Copy each entry as it stands, leaving nothing out.

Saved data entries
- - - -
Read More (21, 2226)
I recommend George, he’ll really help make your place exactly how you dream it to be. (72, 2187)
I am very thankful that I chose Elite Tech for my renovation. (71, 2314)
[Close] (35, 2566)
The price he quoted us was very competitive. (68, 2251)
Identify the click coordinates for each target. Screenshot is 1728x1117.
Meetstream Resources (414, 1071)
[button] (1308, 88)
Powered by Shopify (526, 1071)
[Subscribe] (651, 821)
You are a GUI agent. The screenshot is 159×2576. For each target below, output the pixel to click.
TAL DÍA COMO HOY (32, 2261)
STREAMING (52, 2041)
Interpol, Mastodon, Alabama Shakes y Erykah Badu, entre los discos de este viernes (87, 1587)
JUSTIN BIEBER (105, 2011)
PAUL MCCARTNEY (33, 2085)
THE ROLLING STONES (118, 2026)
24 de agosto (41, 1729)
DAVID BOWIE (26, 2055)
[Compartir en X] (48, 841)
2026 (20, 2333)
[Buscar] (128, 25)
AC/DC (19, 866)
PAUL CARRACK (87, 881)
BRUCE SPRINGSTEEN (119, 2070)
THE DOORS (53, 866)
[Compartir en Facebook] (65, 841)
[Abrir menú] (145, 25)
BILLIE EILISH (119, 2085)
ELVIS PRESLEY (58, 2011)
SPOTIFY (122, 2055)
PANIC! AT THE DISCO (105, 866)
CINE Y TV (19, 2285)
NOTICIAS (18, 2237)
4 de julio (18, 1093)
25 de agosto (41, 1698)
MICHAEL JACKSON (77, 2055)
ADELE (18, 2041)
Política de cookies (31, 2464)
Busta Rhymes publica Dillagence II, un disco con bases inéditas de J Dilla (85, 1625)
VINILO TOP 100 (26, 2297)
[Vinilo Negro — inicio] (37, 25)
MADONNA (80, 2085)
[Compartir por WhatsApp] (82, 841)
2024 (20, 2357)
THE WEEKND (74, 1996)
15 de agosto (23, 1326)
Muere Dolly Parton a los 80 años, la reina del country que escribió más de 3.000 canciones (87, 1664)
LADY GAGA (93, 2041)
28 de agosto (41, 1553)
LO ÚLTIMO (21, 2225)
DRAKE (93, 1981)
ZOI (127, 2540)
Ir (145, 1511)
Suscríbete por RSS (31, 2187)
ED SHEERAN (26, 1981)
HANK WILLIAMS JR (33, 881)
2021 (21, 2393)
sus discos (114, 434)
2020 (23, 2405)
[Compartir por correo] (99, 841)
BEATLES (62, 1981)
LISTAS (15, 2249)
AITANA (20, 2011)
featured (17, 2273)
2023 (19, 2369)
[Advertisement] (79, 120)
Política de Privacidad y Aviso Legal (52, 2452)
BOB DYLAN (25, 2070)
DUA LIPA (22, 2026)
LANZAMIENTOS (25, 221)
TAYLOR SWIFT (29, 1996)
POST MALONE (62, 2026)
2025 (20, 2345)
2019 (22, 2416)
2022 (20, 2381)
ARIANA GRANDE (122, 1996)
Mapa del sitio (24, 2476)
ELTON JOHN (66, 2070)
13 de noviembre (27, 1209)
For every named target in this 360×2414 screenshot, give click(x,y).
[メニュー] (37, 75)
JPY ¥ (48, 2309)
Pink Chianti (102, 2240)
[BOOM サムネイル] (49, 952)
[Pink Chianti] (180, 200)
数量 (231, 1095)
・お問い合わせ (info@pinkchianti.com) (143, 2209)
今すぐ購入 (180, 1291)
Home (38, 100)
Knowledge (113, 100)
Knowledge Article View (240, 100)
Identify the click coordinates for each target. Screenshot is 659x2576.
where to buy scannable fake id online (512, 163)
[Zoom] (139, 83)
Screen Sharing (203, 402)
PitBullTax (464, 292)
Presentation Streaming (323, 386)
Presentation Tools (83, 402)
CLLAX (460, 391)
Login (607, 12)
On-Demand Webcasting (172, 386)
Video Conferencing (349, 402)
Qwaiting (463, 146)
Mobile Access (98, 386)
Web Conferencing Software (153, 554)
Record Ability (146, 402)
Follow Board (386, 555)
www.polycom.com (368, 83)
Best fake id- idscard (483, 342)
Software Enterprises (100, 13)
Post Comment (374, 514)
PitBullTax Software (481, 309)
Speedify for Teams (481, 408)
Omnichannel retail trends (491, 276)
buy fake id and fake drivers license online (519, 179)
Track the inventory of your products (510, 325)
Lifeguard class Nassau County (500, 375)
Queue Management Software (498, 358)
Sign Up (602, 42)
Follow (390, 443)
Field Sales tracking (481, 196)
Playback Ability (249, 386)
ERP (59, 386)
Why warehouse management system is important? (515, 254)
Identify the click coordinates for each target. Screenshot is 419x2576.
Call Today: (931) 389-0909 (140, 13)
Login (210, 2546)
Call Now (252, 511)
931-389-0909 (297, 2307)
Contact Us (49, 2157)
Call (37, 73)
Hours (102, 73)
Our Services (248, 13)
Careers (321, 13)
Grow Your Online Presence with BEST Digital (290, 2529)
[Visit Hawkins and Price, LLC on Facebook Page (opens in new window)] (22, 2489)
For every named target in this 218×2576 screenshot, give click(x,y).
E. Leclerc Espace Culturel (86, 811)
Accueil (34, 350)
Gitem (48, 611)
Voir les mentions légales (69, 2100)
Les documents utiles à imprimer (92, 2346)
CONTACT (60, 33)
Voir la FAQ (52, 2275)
- - - -
→ **TASK RESPONSE**
Read More (21, 2226)
I recommend George, he’ll really help make your place exactly how you dream it to be. (72, 2187)
I am very thankful that I chose Elite Tech for my renovation. (71, 2314)
[Close] (35, 2566)
The price he quoted us was very competitive. (68, 2251)
Identify the click coordinates for each target. Screenshot is 1728x1117.
Meetstream Resources (414, 1071)
[button] (1308, 88)
Powered by Shopify (526, 1071)
[Subscribe] (651, 821)
You are a GUI agent. The screenshot is 159×2576. For each target below, output the pixel to click.
TAL DÍA COMO HOY (32, 2261)
STREAMING (52, 2041)
Interpol, Mastodon, Alabama Shakes y Erykah Badu, entre los discos de este viernes (87, 1587)
JUSTIN BIEBER (105, 2011)
PAUL MCCARTNEY (33, 2085)
THE ROLLING STONES (118, 2026)
24 de agosto (41, 1729)
DAVID BOWIE (26, 2055)
[Compartir en X] (48, 841)
2026 (20, 2333)
[Buscar] (128, 25)
AC/DC (19, 866)
PAUL CARRACK (87, 881)
BRUCE SPRINGSTEEN (119, 2070)
THE DOORS (53, 866)
[Compartir en Facebook] (65, 841)
[Abrir menú] (145, 25)
BILLIE EILISH (119, 2085)
ELVIS PRESLEY (58, 2011)
SPOTIFY (122, 2055)
PANIC! AT THE DISCO (105, 866)
CINE Y TV (19, 2285)
NOTICIAS (18, 2237)
4 de julio (18, 1093)
25 de agosto (41, 1698)
MICHAEL JACKSON (77, 2055)
ADELE (18, 2041)
Política de cookies (31, 2464)
Busta Rhymes publica Dillagence II, un disco con bases inéditas de J Dilla (85, 1625)
VINILO TOP 100 (26, 2297)
[Vinilo Negro — inicio] (37, 25)
MADONNA (80, 2085)
[Compartir por WhatsApp] (82, 841)
2024 (20, 2357)
THE WEEKND (74, 1996)
15 de agosto (23, 1326)
Muere Dolly Parton a los 80 años, la reina del country que escribió más de 3.000 canciones (87, 1664)
LADY GAGA (93, 2041)
28 de agosto (41, 1553)
LO ÚLTIMO (21, 2225)
DRAKE (93, 1981)
ZOI (127, 2540)
Ir (145, 1511)
Suscríbete por RSS (31, 2187)
ED SHEERAN (26, 1981)
HANK WILLIAMS JR (33, 881)
2021 (21, 2393)
sus discos (114, 434)
2020 (23, 2405)
[Compartir por correo] (99, 841)
BEATLES (62, 1981)
LISTAS (15, 2249)
AITANA (20, 2011)
featured (17, 2273)
2023 (19, 2369)
[Advertisement] (79, 120)
Política de Privacidad y Aviso Legal (52, 2452)
BOB DYLAN (25, 2070)
DUA LIPA (22, 2026)
LANZAMIENTOS (25, 221)
TAYLOR SWIFT (29, 1996)
POST MALONE (62, 2026)
2025 (20, 2345)
2019 (22, 2416)
2022 (20, 2381)
ARIANA GRANDE (122, 1996)
Mapa del sitio (24, 2476)
ELTON JOHN (66, 2070)
13 de noviembre (27, 1209)
For every named target in this 360×2414 screenshot, give click(x,y).
[メニュー] (37, 75)
JPY ¥ (48, 2309)
Pink Chianti (102, 2240)
[BOOM サムネイル] (49, 952)
[Pink Chianti] (180, 200)
数量 (231, 1095)
・お問い合わせ (info@pinkchianti.com) (143, 2209)
今すぐ購入 (180, 1291)
Home (38, 100)
Knowledge (113, 100)
Knowledge Article View (240, 100)
Identify the click coordinates for each target. Screenshot is 659x2576.
where to buy scannable fake id online (512, 163)
[Zoom] (139, 83)
Screen Sharing (203, 402)
PitBullTax (464, 292)
Presentation Streaming (323, 386)
Presentation Tools (83, 402)
CLLAX (460, 391)
Login (607, 12)
On-Demand Webcasting (172, 386)
Video Conferencing (349, 402)
Qwaiting (463, 146)
Mobile Access (98, 386)
Web Conferencing Software (153, 554)
Record Ability (146, 402)
Follow Board (386, 555)
www.polycom.com (368, 83)
Best fake id- idscard (483, 342)
Software Enterprises (100, 13)
Post Comment (374, 514)
PitBullTax Software (481, 309)
Speedify for Teams (481, 408)
Omnichannel retail trends (491, 276)
buy fake id and fake drivers license online (519, 179)
Track the inventory of your products (510, 325)
Lifeguard class Nassau County (500, 375)
Queue Management Software (498, 358)
Sign Up (602, 42)
Follow (390, 443)
Field Sales tracking (481, 196)
Playback Ability (249, 386)
ERP (59, 386)
Why warehouse management system is important? (515, 254)
Identify the click coordinates for each target. Screenshot is 419x2576.
Call Today: (931) 389-0909 (140, 13)
Login (210, 2546)
Call Now (252, 511)
931-389-0909 (297, 2307)
Contact Us (49, 2157)
Call (37, 73)
Hours (102, 73)
Our Services (248, 13)
Careers (321, 13)
Grow Your Online Presence with BEST Digital (290, 2529)
[Visit Hawkins and Price, LLC on Facebook Page (opens in new window)] (22, 2489)
For every named target in this 218×2576 screenshot, give click(x,y).
E. Leclerc Espace Culturel (86, 811)
Accueil (34, 350)
Gitem (48, 611)
Voir les mentions légales (69, 2100)
Les documents utiles à imprimer (92, 2346)
CONTACT (60, 33)
Voir la FAQ (52, 2275)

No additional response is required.